Rebecca Lockwood also believes that goals need to start with a positive story:
“Ensure your goals are stated positively, so you can focus on what you do want and not what you do not want,” she says. “Allow yourself to make mistakes and accept that failure isn’t a sign you should stop, but a sign you should change your approach towards achieving it.”
5. Set achievable goals when you’re in a regular routine
This kind of goal setting is a slow process. One that doesn’t lend itself to the hazy days of early January, when you may be recovering from a period of excess and your usual routines are off-kilter.
“Make principles in the cold light of day, when your life is following a normal pattern,” says Allen. This, she says, means you’ll be able to ask yourself harder questions.
“‘‘Am I a person who lives up to the goals I set for myself?’ If you’re not, you’re going to need a different approach. There’s something very important about the environment in which you make your intentions.”
6. Share the load of goal setting
Accountability is a key factor in success. Sharing your goals with others will help you become accountable and on track.
In practical terms, setting alarms on your phone is also an easy way to remind yourself what you’re working towards. This kind of approach is excellent for fitness-related goals, as well as ensuring you take breaks for work tasks designed to help you get ahead.
7. Be open to not setting targets
In a therapeutic setting, where personal growth might be the aim, it can be useful to disregard goals altogether, says therapist Ian Coleman.
“I think that it can be useful to think about what you want from therapy,” he says. “It can also be important to check in, and see how the work you do in therapy relates to how your life is going and what the impact has been on it.”
However, that should really be as far as it goes.

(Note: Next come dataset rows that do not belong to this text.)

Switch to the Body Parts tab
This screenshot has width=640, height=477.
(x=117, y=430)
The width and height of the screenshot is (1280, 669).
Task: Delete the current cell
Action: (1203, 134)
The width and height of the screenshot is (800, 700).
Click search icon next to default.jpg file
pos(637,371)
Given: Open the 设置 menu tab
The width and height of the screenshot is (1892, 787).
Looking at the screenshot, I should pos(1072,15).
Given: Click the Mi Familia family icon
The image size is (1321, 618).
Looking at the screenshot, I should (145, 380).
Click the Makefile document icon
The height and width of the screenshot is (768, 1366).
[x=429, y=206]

“When someone comes in and talks really specifically about goals and tools, this kind of very practical approach, my heart sinks a little bit,” says Coleman. “Therapy is a subtler process and the process is the work. It allows you to say the unsaid and feel the emotions that you’ve been holding – that you haven’t been connected with. If you just talk rigidly about setting goals – ‘Am I where I want to be and has my behaviour changed?’ – you preclude a lot of that work.”
Instead, he advocates a more open-ended approach: “What leads you to a genuine resilience rather than a superficial behavioural change is getting in touch, allowing yourself to feel whatever it is, and to know what you know and feel what you feel.”
That feeds into Allen’s suggestion of setting intentions rather than rules, and her idea that transformation should be about giving ourselves more, as opposed to taking things away.
A kinder, slower, less severe approach to goal setting: that’s a solid intention for the new year and beyond.